“Midsommar” a horror holiday


Adrian Klein

The movie “Midsommar”, written and directed by Ari Aster, centers around a group of friends in their early twenties and the girlfriend of one, with her being the protagonist. The message of the movie has to do with long-held cultish traditions of a Swedish commune. Aster made a name for himself after the release of the movie “Hereditary” in 2018, which he also wrote
and directed. Similar to the first film, “Midsommar”
is filled with foreshadowing and hidden messages as both include cults of sorts who plan the events of the movie out long before the events take place. This lends the movie to rewatches in order to pick up on them.
The movie opens with a mural that depicts cryptic and colorful drawings, including ancient runes, people dancing, and all four seasons. This mural paints out the entire story of the movie without giving away what happens, making it a cool metaphorical easter egg for people
who decide to watch the movie again. The first events of the movie take place in the winter, as Dani, the protagonist of the film, is phoning her detached and distant boyfriend, Christian, because her sister sent an email ending with “Goodbye” and isn’t replying to any of Dani’s emails.
Christian, however, is planning on breaking up with Dani as he discusses things with his friends, Mark, Josh, and Pelle. As the guys talk about it, Christian gets a call from Dani, who just discovered that her sister killed herself and their parents, making Dani an orphan and causing Christian to stay with her. At a party, Dani finds out about the guys’ plan to visit Pelle’s family
in Sweden who live on a commune and will be celebrating their Midsommar Festival. Dani is first upset with Christian but decides that she will go too, much to the chagrin of Christian’s friends. Once they arrive, they quickly become disoriented with the commune’s traditions which include psychedelics. As the group observes the commune’s gruesome traditions which honor
the circle of life, which they have compared to the seasons, they’re picked apart due to greed, fate, lust, or disrespect of the traditions and it doesn’t take long for them to discover that this Swedish village is not what they first appeared to be.
There are five primary characters in the film. The protagonist, Dani, is played by Florence Pugh. Due to her family’s death at the beginning of the movie, she’s emotionally distraught and in shambles. But because of her acceptance by the cult, who Pelle reminds her is “family,” she quickly becomes a very strong protagonist. Christian, Dani’s boyfriend, is played by Irish actor Jack Reynor. Christian is shown as being very distant and unhappy in his
relationship with Dani as he discusses his plans of breaking up with her, doesn’t tell her about the trip to Sweden, forgets her birthday, and begins to fall for Pelle’s sister in the commune. By the end of the movie, karma takes its toll and he gets what he put into the relationship.

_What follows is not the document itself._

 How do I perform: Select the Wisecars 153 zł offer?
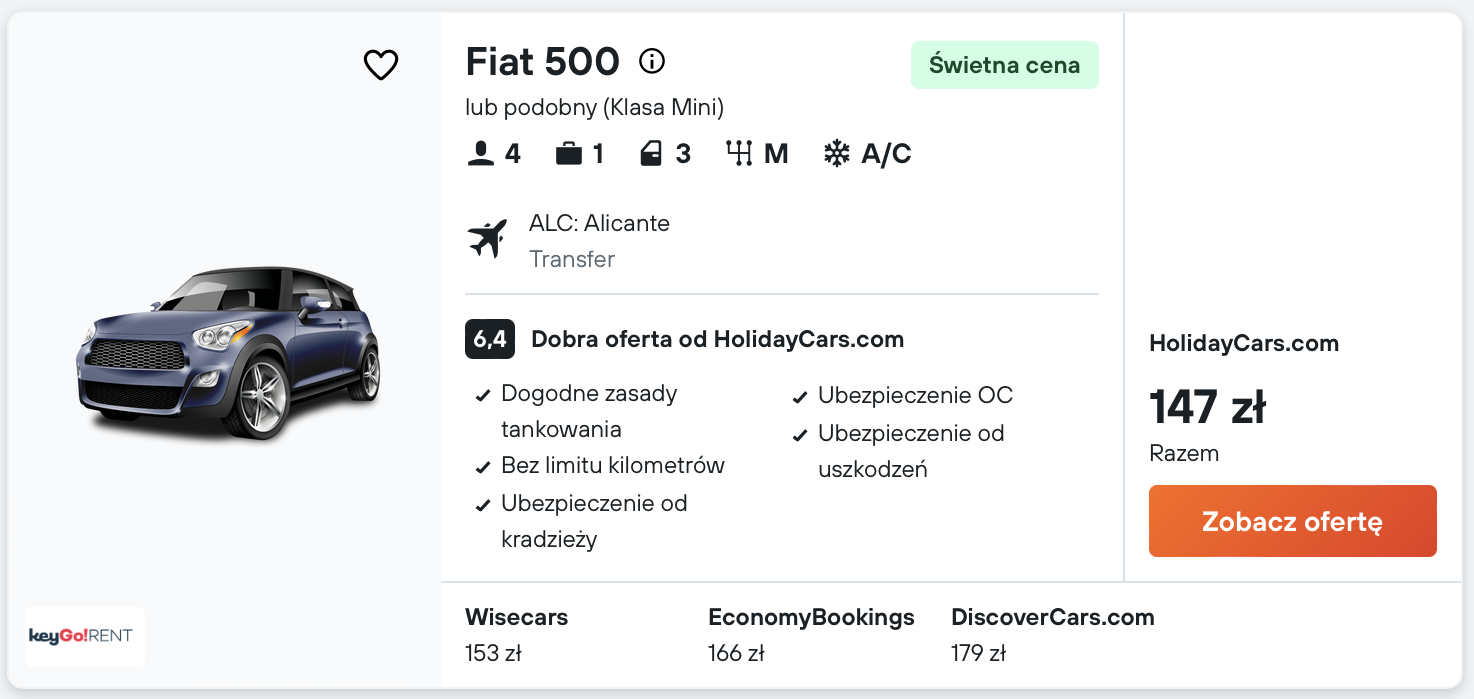[x=516, y=635]
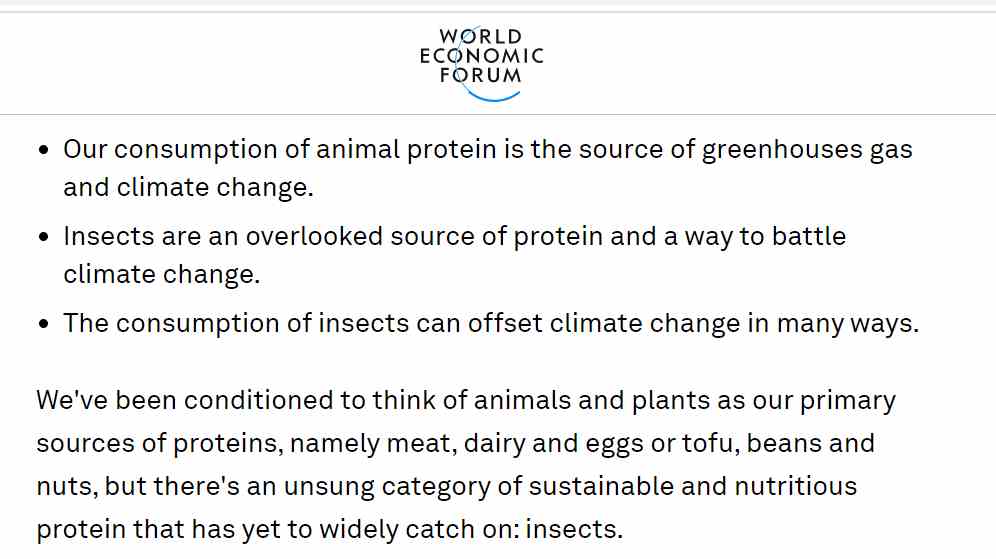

Pelle,Josh, and Mark are Christian’s three friends that each provide something to the film. Pelle was born and raised in the commune where they plan to go, Josh is writing his thesis on the Midsommar tradition held by some European cultures, and Mark provides the comic relief. The two latter characters both experience their own unwise moves that lead to the unfortunate
progressions of their characters.
The cinematography of the movie was done by Pawel Pogorzelski, the cinematographer for Aster’s prior film “Hereditary.”  Where it was very dark and used mainly cool colors, “Midsommar” is very bright and colorful because of its setting, where the days are nearly 24 hours long.

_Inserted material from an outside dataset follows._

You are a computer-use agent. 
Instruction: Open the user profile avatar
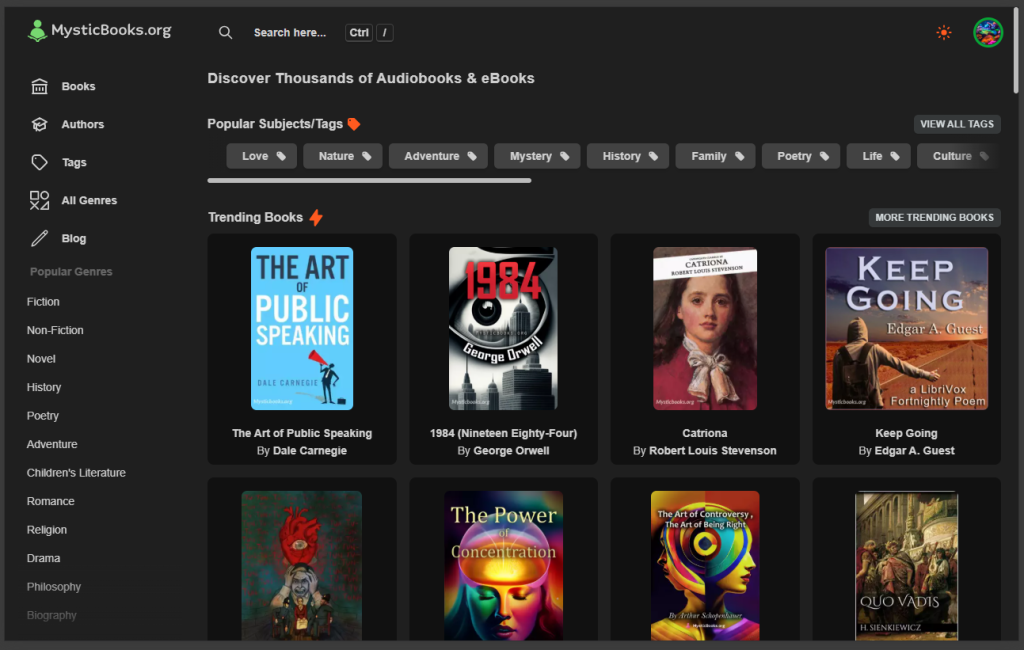point(987,33)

The editor of the movie was Lucian Johnston, another “Hereditary”
veteran of sorts. The editing style seems somewhat traditional, except for the immediate cuts to sometimes gruesome shots. The special effects in this movie are primarily gore and psychedelics, both of which are very frequent. The warping of the screen when psychedelics are ingested by characters gives an
unsettling feeling while the gore does what it needs to do.
The soundtrack was composed by electronic musician Bobby Krlic, whose stage name is The Haxan Cloak. The ambient and pressing background music mixed with the occasional beautiful singing of the Swedish people provides a contrast that pairs well with the contrast of horror and bright colors.

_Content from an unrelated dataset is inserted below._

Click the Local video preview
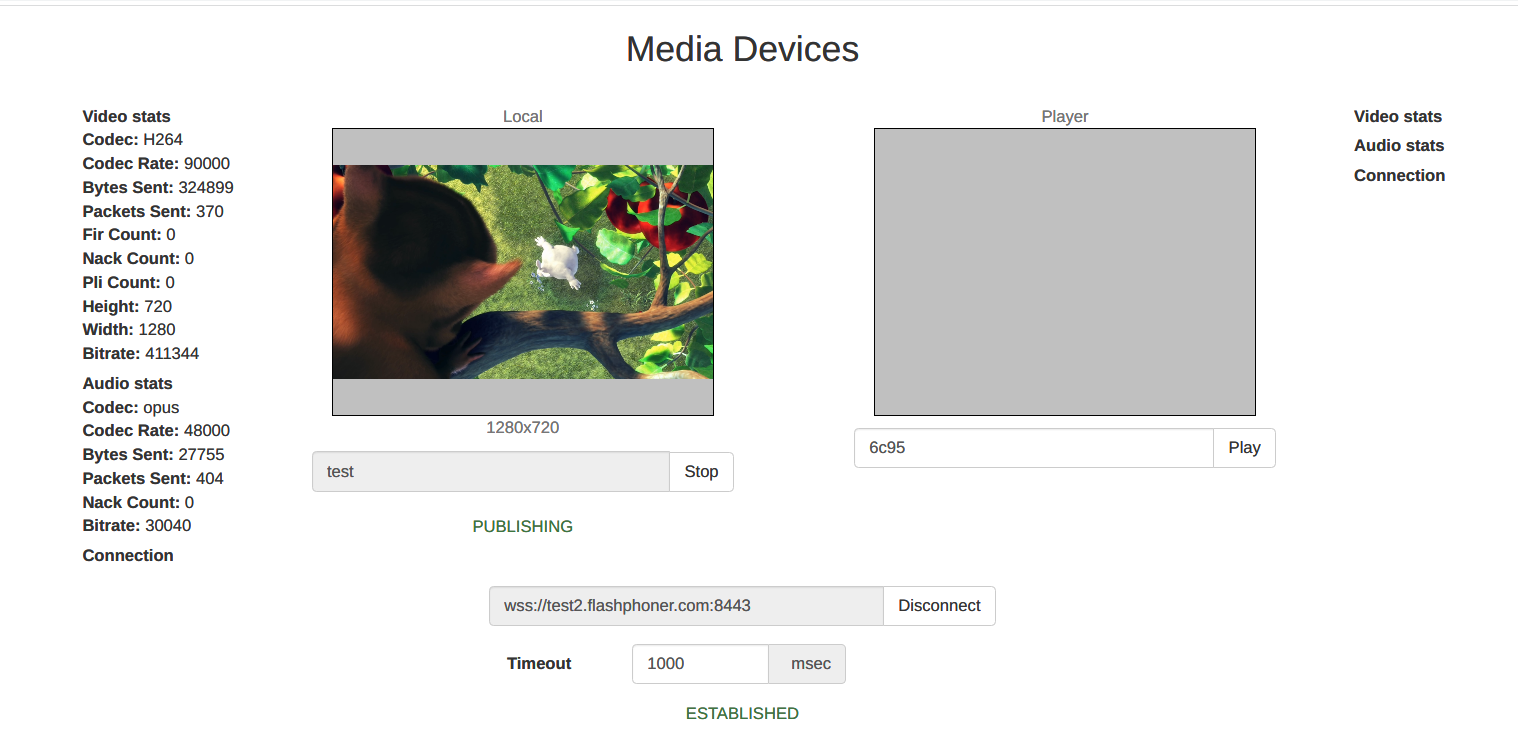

As stated before, the theme of the movie has a lot to do with long-held traditions within groups and how others from the outside see them. This is blatantly pointed out in a scene where a pair of elders, who both turned 72, celebrate death by throwing themselves off of a cliff in front
of the rest of the village. As the main characters watch, one comforts another and says something about how people in America put their elderly family members in nursing homes and that the Swedish people would probably find that weird too.
The demise of some characters also has to do with the disrespect and misunderstanding of these traditions. Ari Aster stated that the real
story was “a breakup movie dressed in the clothes of a folk horror film,” when interviewed by the website Vulture.
Midsommar is a horror movie that addresses traditions and how they can be
misunderstood while also telling a breakup story. With plenty of scares and gore, it’s not for the faint of heart or stomach. The lead actors brilliantly portray the characters and show their transformations and the cinematography will give you both amazement and goosebumps.
“Midsommar”can be streamed free with Amazon Prime Video or rented on Google Play, Youtube,
or Vudu for $5.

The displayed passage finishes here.